Thank you fantastic read!
Been saying all along, its easy for people to claim they were betrayed, or that Lance deceived everyone. In the midst of it, I remember discussing how there were unconfirmed rumors of his cheating, and the same folks who felt deceived would retort with moral indignation how dare I taint our hero. This kind of thinking and group-think allows for those that buy the yellow wrist band, that become big consumers of cycling, who reveled in their champions glory to later disregard their own blind allegiance, and believe they were a victim of some sort. Every boy and girl needs… Read more »
He literally had a positive test in his first tour. Then he brazenly lied and UCI covered it up. American fans are naive about the sport, and American fans were betrayed. At some point, close watchers started to get it (around win #3 or 4)
Nice story from documentists again but they still don’t seem to understand that climbing on steep hills with an rpm from nearly 100 is impossible without electricity, material dope!

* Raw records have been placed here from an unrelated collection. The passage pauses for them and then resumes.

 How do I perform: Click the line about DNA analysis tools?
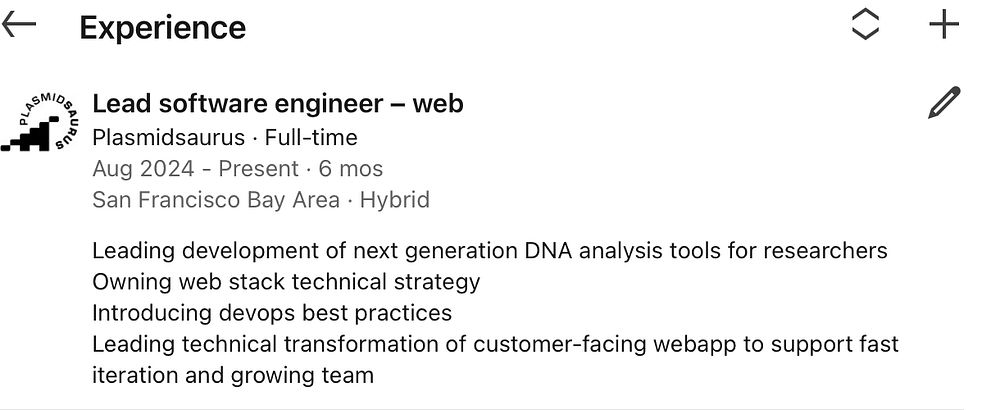tap(489, 250)
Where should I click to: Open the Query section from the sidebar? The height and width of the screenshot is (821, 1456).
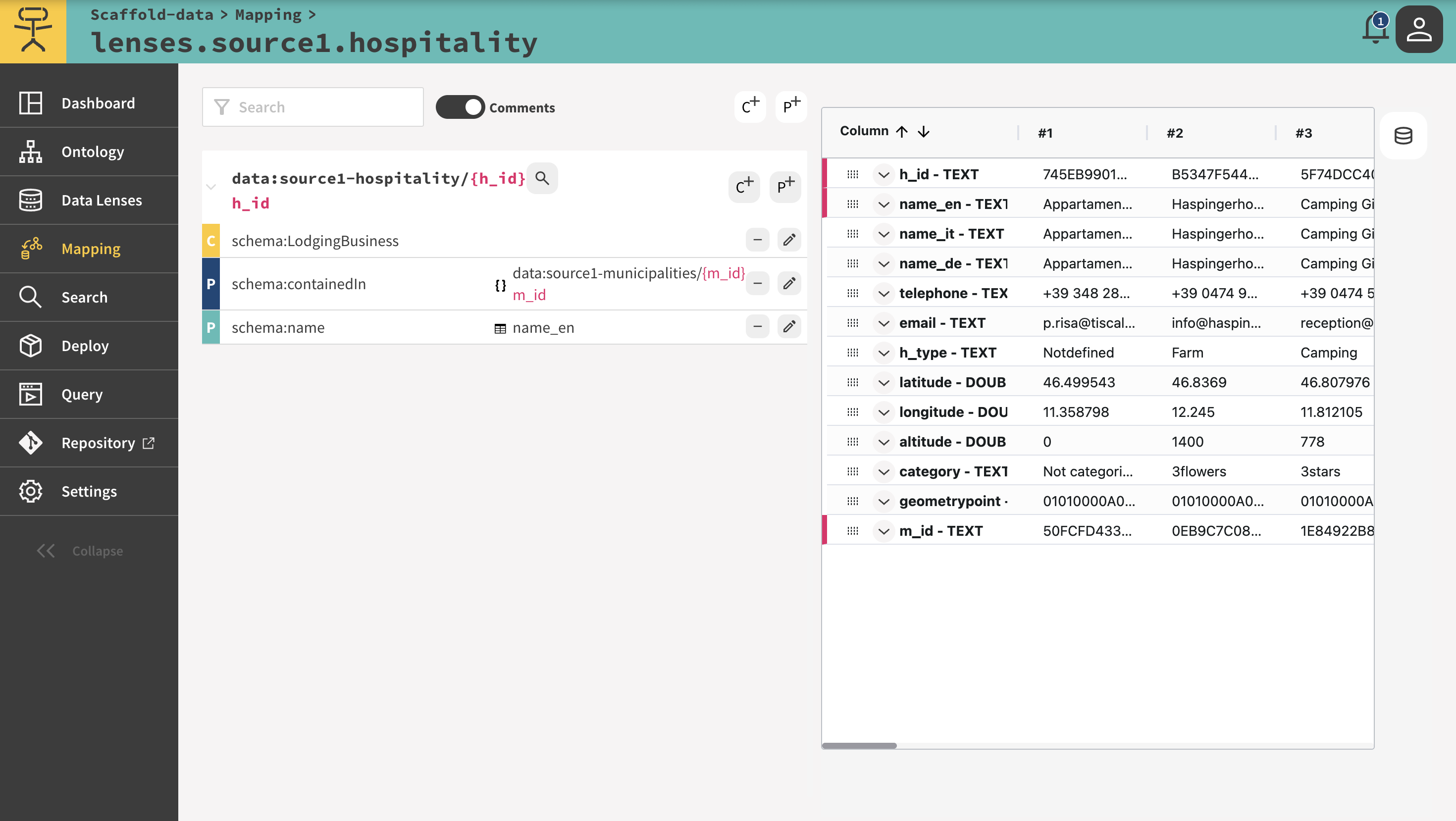81,394
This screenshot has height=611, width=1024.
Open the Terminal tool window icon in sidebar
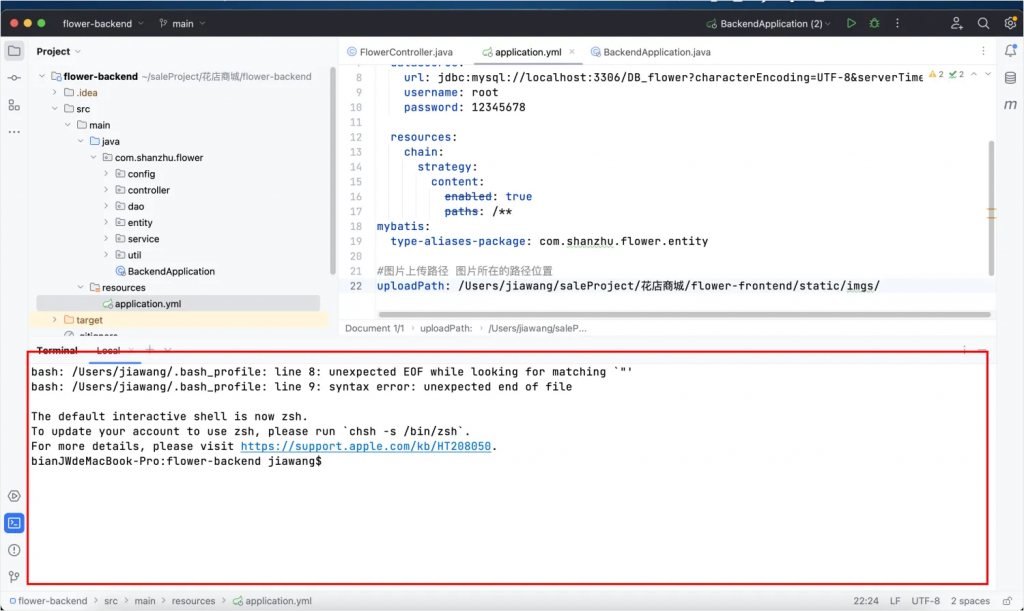[14, 523]
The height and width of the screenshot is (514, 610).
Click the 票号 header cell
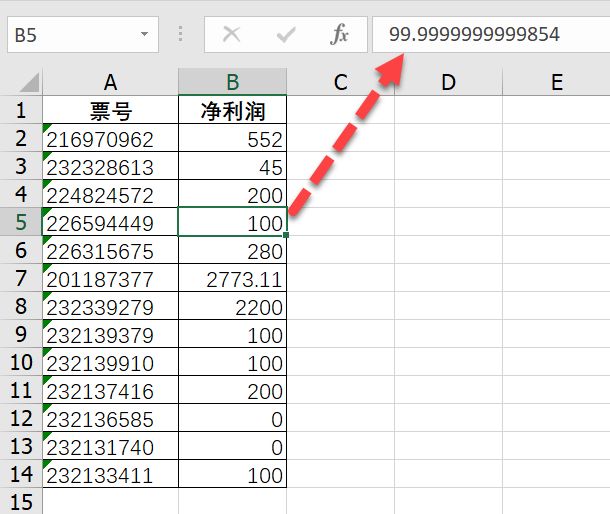110,110
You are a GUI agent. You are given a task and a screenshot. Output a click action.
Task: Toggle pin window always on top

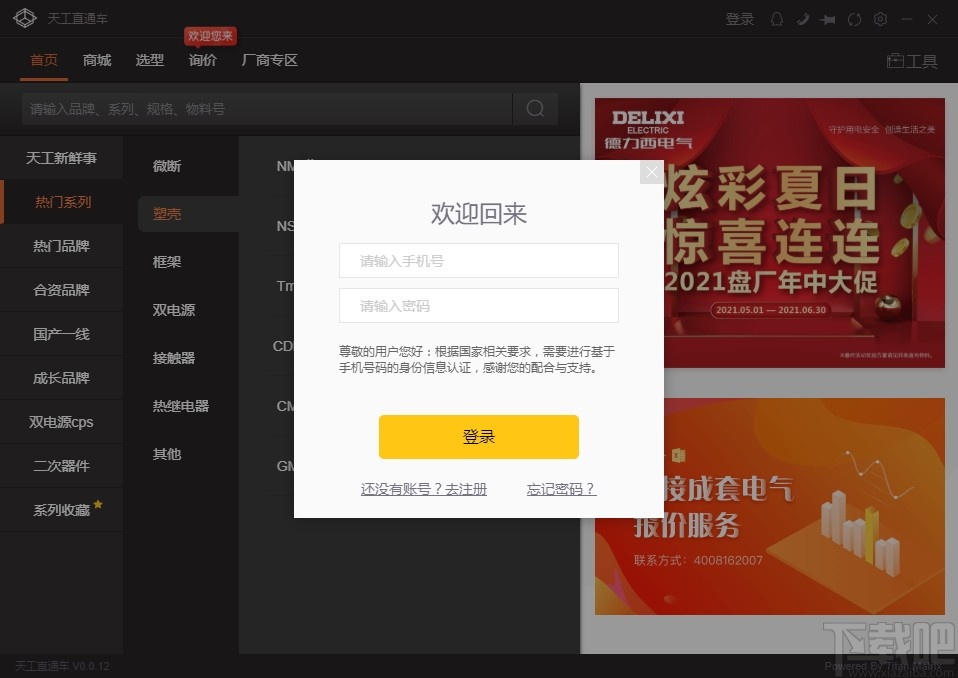[830, 18]
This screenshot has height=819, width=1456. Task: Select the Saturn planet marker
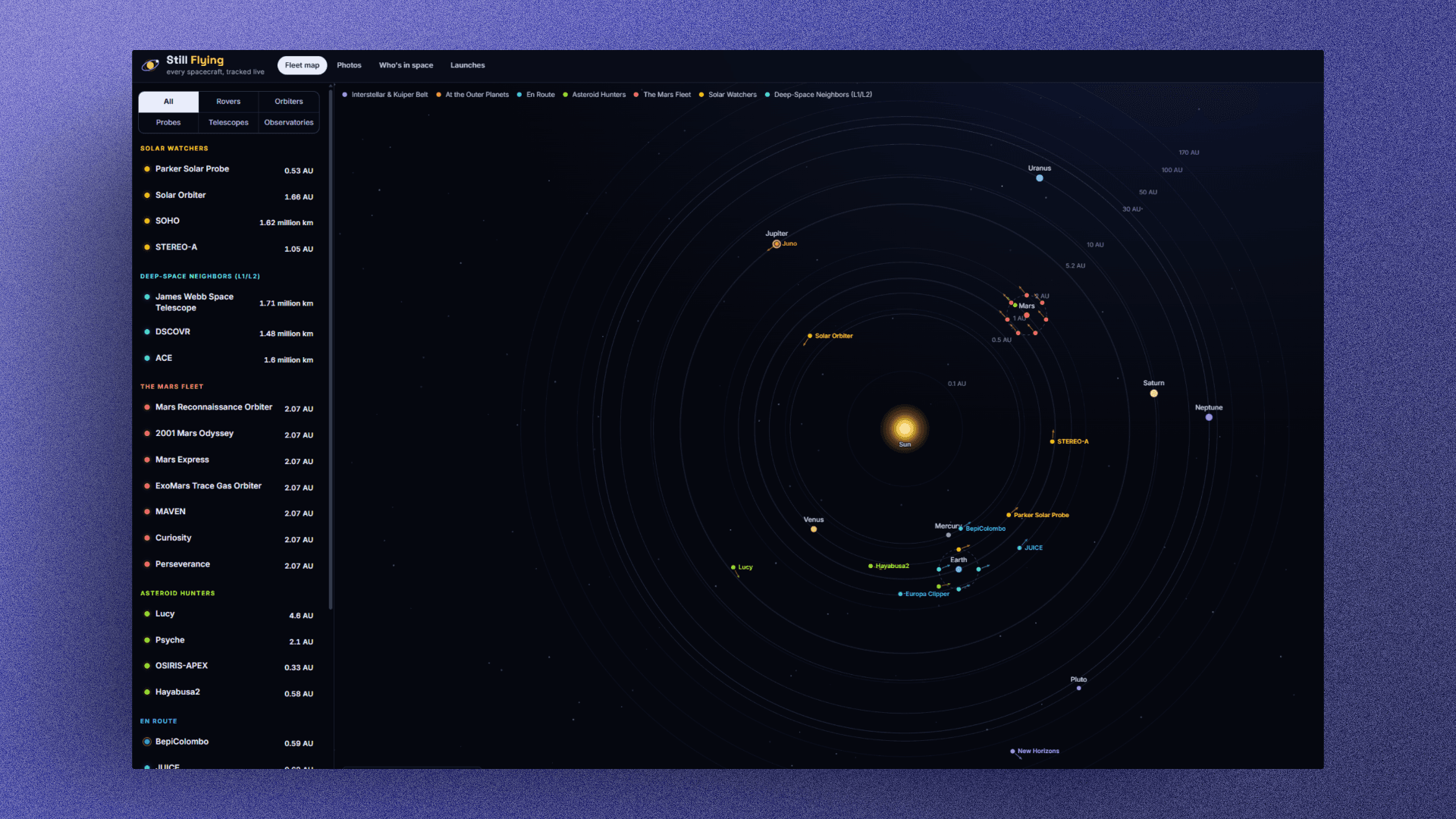[x=1153, y=394]
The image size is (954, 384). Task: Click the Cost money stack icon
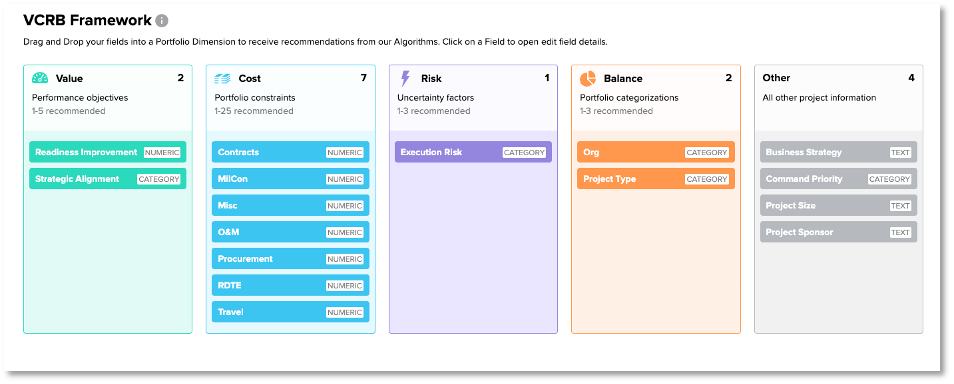[223, 79]
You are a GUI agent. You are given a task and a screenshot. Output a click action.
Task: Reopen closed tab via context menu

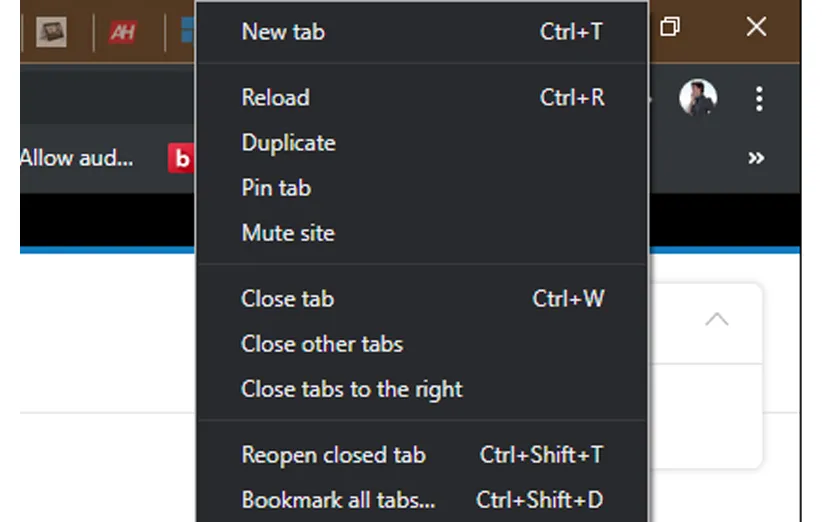click(333, 455)
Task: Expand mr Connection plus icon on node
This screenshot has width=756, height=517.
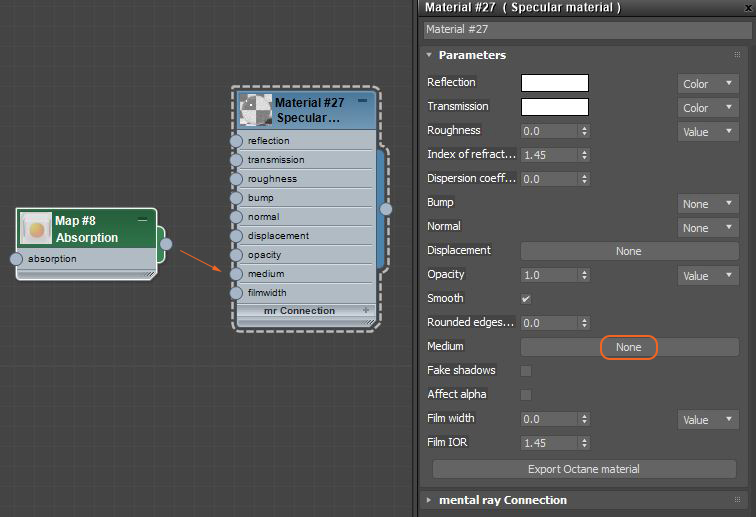Action: coord(366,310)
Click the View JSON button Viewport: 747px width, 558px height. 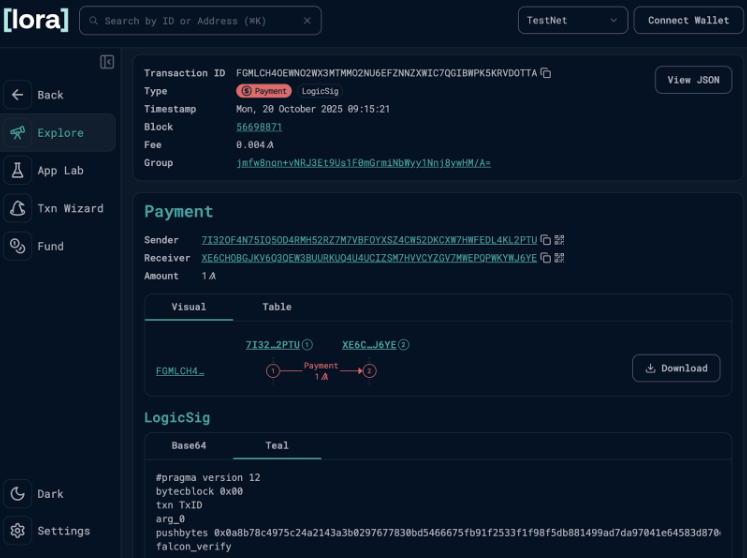pyautogui.click(x=693, y=80)
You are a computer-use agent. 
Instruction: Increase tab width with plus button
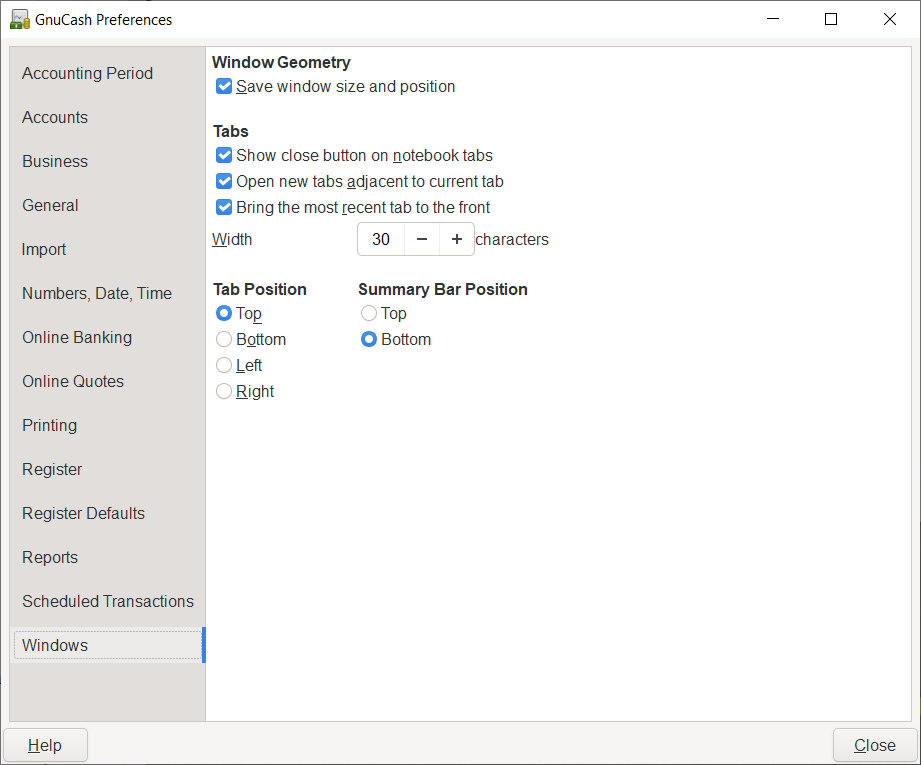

Besides he misses the legs(mollets) for a real climber/grimpeur, only with a good mentality and for all arrogancy we cannot eliminate everybody in the mountains
Really worse reading
It’s the win at any cost mentality. Starting in the home, at the little league diamond and moves up the ladder. Only the strong willed will say NO.
Cheating takes root in every aspect of our society. Look at our past Presidents, Bill Clinton, President Kennedy. I could go on and on.
It takes guts and conviction to stand by your principles. And for those that stay strong. Victory prevails in the end.
Well written, but the author fails miserably in understanding a few major points. I’ll just start with the first two. First, you don’t recognize that the tolerance for doping by fans is different for different sports. For example, most fans of boxing and football could care less if these gladiators are all doped up in the locker room, before competing. They’re dirty sports and people just accept that and as fans prefer not to be reminded of that fact. They just want to enjoy the spectacle. But with cycling (in America, at least), soccer moms are fans and they have… Read more »
True of many solo sports, when the playing field equalizes the best still rise.